Thursday, June 12, 2008

Newspaper reporting

Recently a friend and I had a discussion about newspaper reporting and certain reporters having a "voice."

In theory, I believe, one should be able to read a newspaper and not be able to tell which reporter wrote what because there are rules about what information should go where & etc. I don't know them all because I did not go to journalism school.

Well, truth be known, I know some of them because I was taught to write a news story by someone who did go to journalism school. But he was more interested in pleasing his readers than in some rules laid down by - who? or whom?

My mother gave me a book for Christmas called "The Elements of Journalism." In the "praise for" section, it says the tenets outlined in the book are now being taught in journalism schools across the country.

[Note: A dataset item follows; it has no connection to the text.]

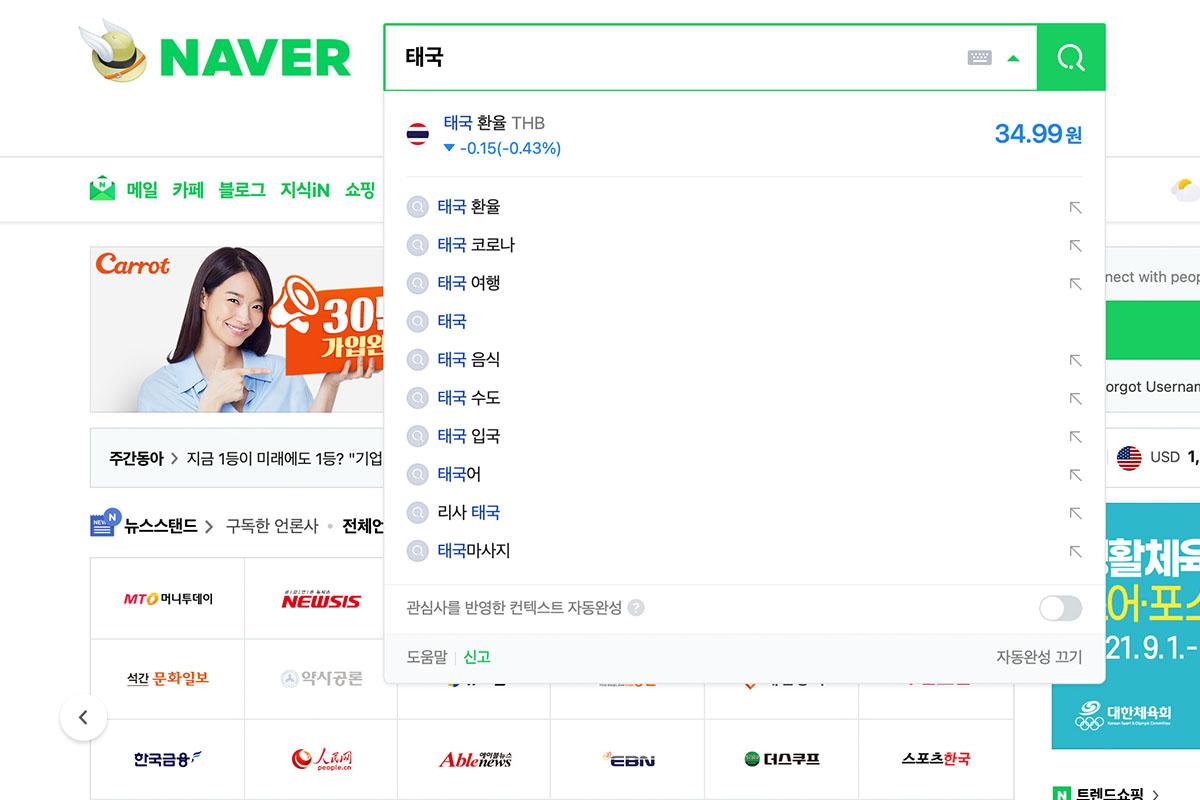Click the Thailand flag exchange rate icon
The height and width of the screenshot is (800, 1200).
click(418, 134)
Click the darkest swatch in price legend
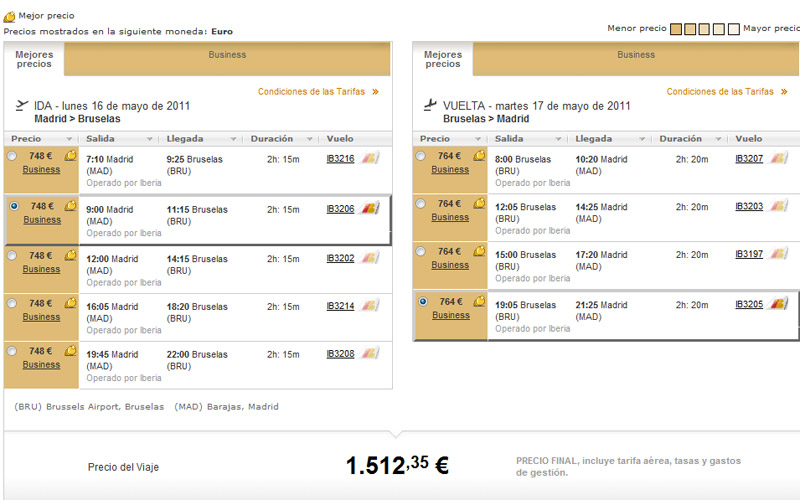The image size is (800, 500). pyautogui.click(x=677, y=28)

One of the main thrusts of the book is the mistaken (according to the author) belief that newspaper stories should be short and only use little words. For instance, I was told by the editor at a certain newspaper to write at a fifth grade level.

I thought this was insulting to the readers and said so.

But I find that some younger people agree with this philosophy. And here, I have learned, was the insurmountable mountain that came between me and the editor of this newspaper.

I was relaying the information to someone else I know that the editor would not publish the fact that Stephen Karp was coming to town until there was a firm date. "Sometime in March" wasn't good enough. This person I was talking to (another young person) agreed that it wasn't good enough and asked me to imagine the letters the papers would have received complaining about the vagueness of the story.

I was thinking, imagine the embarrassment of this paper not having a story at all about this major event, until it was old news.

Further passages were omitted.